Transcultural Pilgrim: Three Decades of Work by José Bedia
A major career retrospective of the work of José Bedia at Miami Art Museum (MAM) explores the influence of indigenous cultures and religions from Cuba, North and South America, and Africa on the artist’s work over the last three decades. Transcultural Pilgrim: Three Decades of Work by José Bedia, featuring 35 artworks including large-scale figurative paintings, installations and drawings, highlights the layering of spiritual, social and historical constructs in Bedia’s body of work—all of which are retold through a highly personal lens. On view from Thursday, May 24 through Sunday, September 2, 2012, the exhibition is the first to comprehensively examine the rich iconography of Bedia’s artistic output.
Bedia is an acclaimed member of Cuba’s “Generation of the ‘80s,” a group of pioneering young artists who incorporated Cuban vernacular and spiritual references into their work and experimented with eclectic visual forms. Throughout the last 30 years, Bedia has traveled to the Sonoran Desert in Mexico, North American Plains, Amazonian rain forest, Dominican countryside, and the Central African savanna, among numerous other locations, in search of artistic and spiritual peers and to participate in what he defines as “diverse spiritual worlds.” The featured works in Transcultural Pilgrim—with their sacred and autobiographical references, strong graphic quality, and philosophical complexity—represent the traces of Bedia’s artistic and spiritual journeys, which have shaped his artistic practice. The exhibition also includes select objects from Bedia’s personal collection, housed in his Miami home, which have inspired the forms and content of his work.
About José Bedia
José Bedia was born in January 1959, the same month and year that Fidel Castro marched into Havana. He graduated from the Instituto Superior de Arte and was included in the groundbreaking Havana Biennials of the 1980s. He was selected for the exhibition Magiciens de la terre, held at the Centre Georges Pompidou in Paris in 1989 and in 1991 moved to Mexico. In 1993, he immigrated to the United States.
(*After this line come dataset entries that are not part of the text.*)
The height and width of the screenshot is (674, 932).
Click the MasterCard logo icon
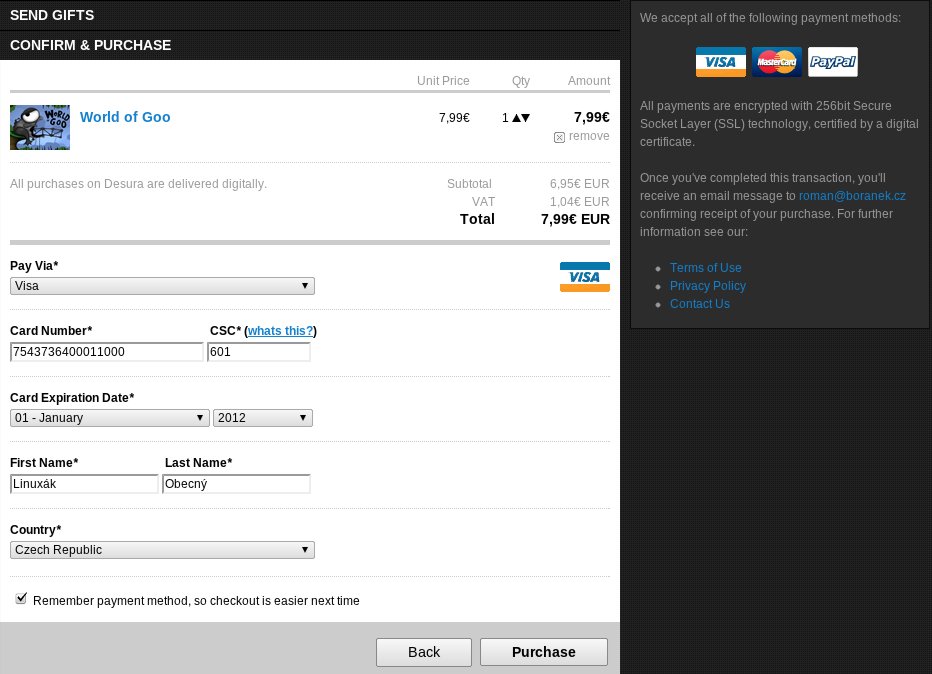click(x=776, y=62)
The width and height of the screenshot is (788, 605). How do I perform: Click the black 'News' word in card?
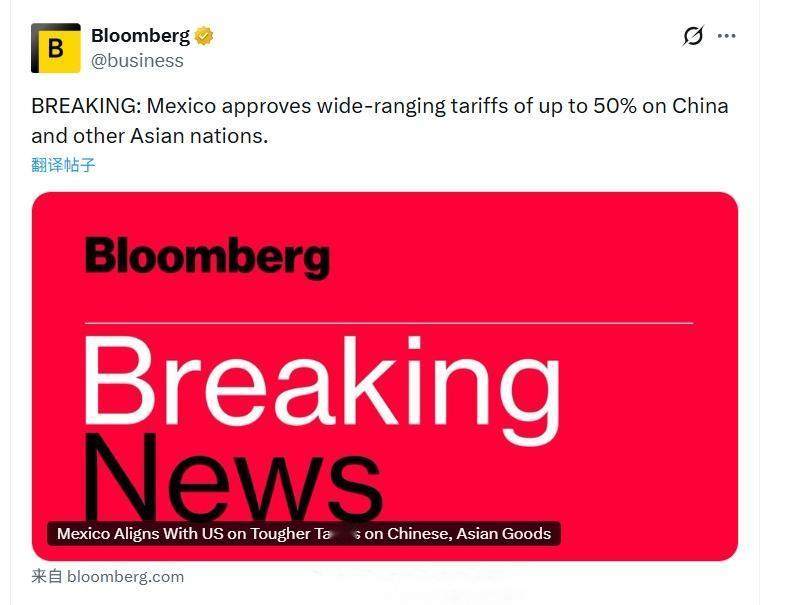(232, 477)

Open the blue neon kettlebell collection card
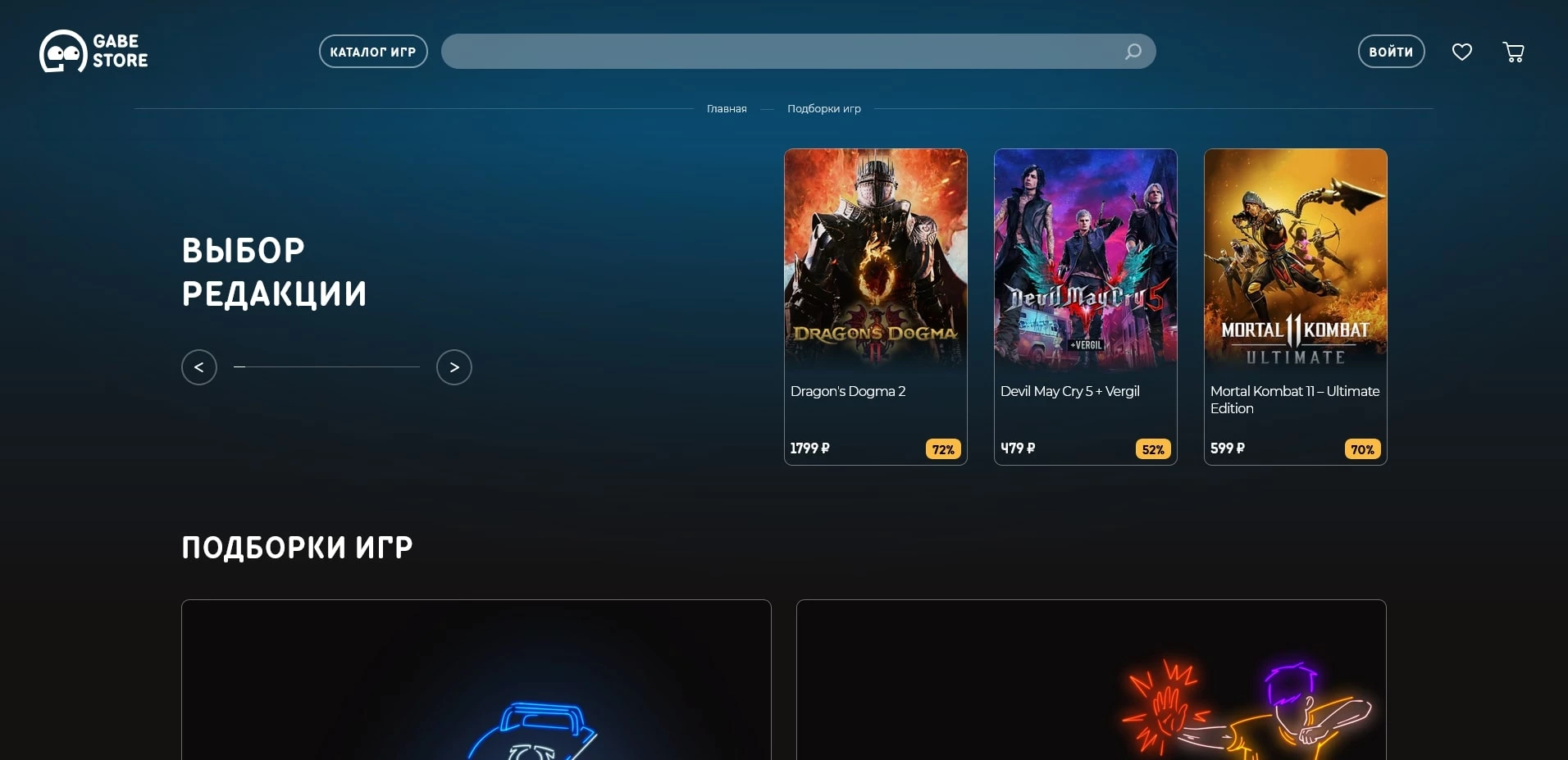click(476, 680)
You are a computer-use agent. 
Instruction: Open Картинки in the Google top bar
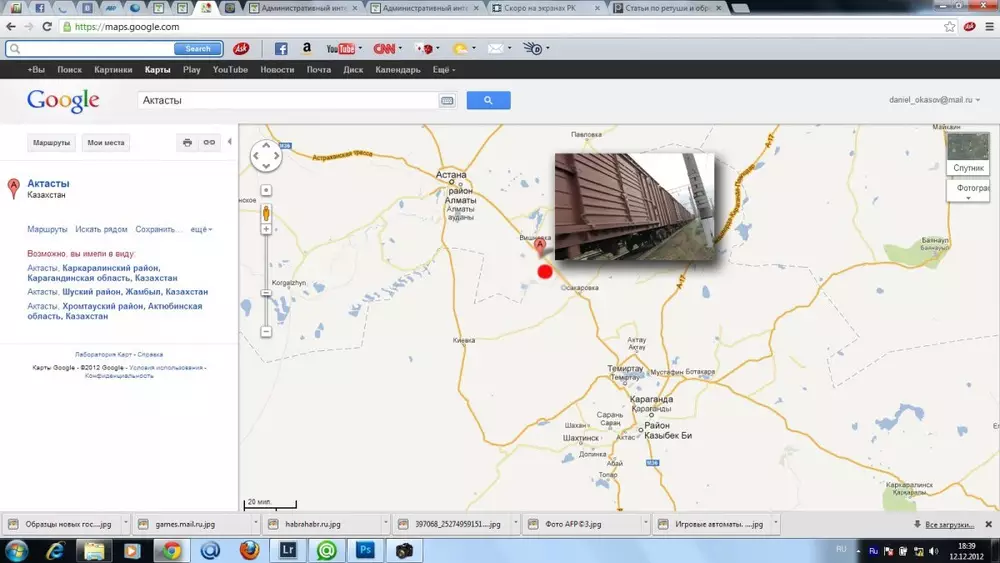113,70
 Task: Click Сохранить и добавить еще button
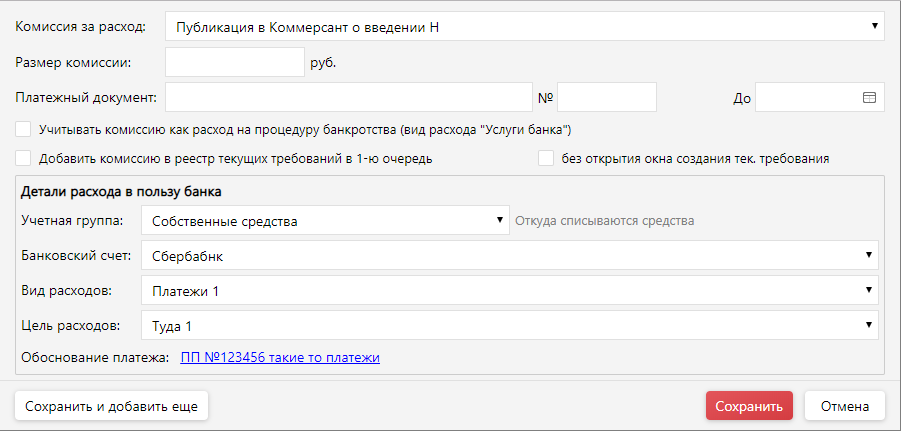pos(111,406)
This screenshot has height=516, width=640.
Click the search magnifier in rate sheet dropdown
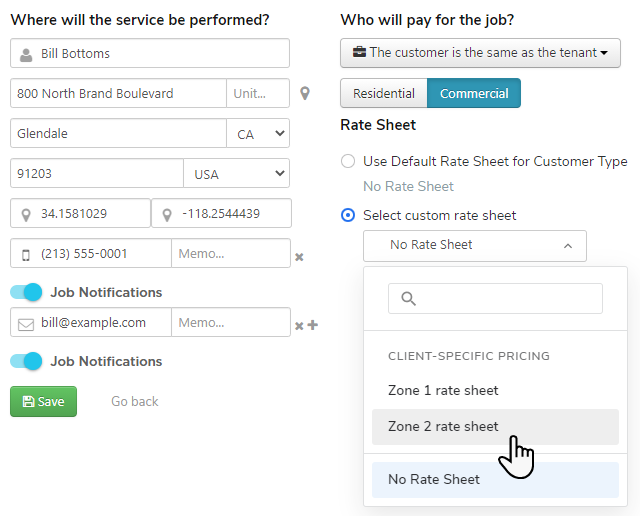pyautogui.click(x=408, y=298)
He presently lives and works in Miami.
Bedia’s major projects include an invitational installation concurrent with the Saõ Paulo Biennial and a travelling retrospective organized by the Institute of Contemporary Art, University of Pennsylvania in Philadelphia, both in 1994; and exhibitions at the Museo de Arte Contemporáneo in Monterrey, Mexico, and Site Santa Fe in New Mexico in 1997; and a major solo exhibition at the Museo de Badajoz, Spain, in 2004. In spring 2011, the Centro Atlántico de Arte Moderno in Las Palmas, Canary Islands, mounted a retrospective exhibition of Bedia’s installations.
Bedia’s work is in the collections of the Los Angeles County Museum of Art; Museum of Contemporary Art, Los Angeles; Museum of Modern Art, New York; the Whitney Museum of American Art; the Guggenheim Museum; and the Miami Art Museum, among others.
About the Curators
Judith Bettelheim holds a Ph.D. in art history from Yale University and is Professor Emerita of Art History at San Francisco State University where she taught from 1980-2009. She specializes in the Arts of Africa and the African Diaspora with an emphasis in Afro‐Caribbean culture. She has received funding for fieldwork and publications from the Social Science Research Council, the American Council of Learned Societies, and the Rockefeller Research Colloquium. In 1988, Bettelheim co‐curated and co‐authored Caribbean Festival Arts for the Saint Louis Art Museum. She is the editor of Cuban Festivals: A Century of AfroCuban Culture (2001). She authored "Ethnicity, Gender, and Power in Carnaval in Santiago de Cuba" in Negotiating Performance in Latin/o America (1994). In 2005 she curated the traveling exhibition AfroCuba: Works on Paper 1968-2003, and in 2008 published “Lam’s Caribbean Years: An Intercultural Dialogue,” in Wifredo Lam at the Miami Art Museum.
Janet Catherine Berlo is an art historian who specializes in the indigenous arts of the Americas. She holds a Ph.D. in art history from Yale University and is a Professor of Art History and Visual and Cultural Studies at the University of Rochester. She received a Guggenheim Fellowship in 1999 and a Getty Fellowship in 1995, and is the author of numerous articles and books on the arts of the Americas, including Plains Indian Drawings 1865 - 1935 (1996), Black Hawk’s Vision of a Lakota World (2000), Native North American Art (with Ruth Phillips, 1998), Spirit Beings and Sun Dancers (2000), and American Encounters, Art, History and Cultural Identity (co‐authored, 2008). Berlo has conducted field research in Native American communities from Guatemala to the Canadian arctic.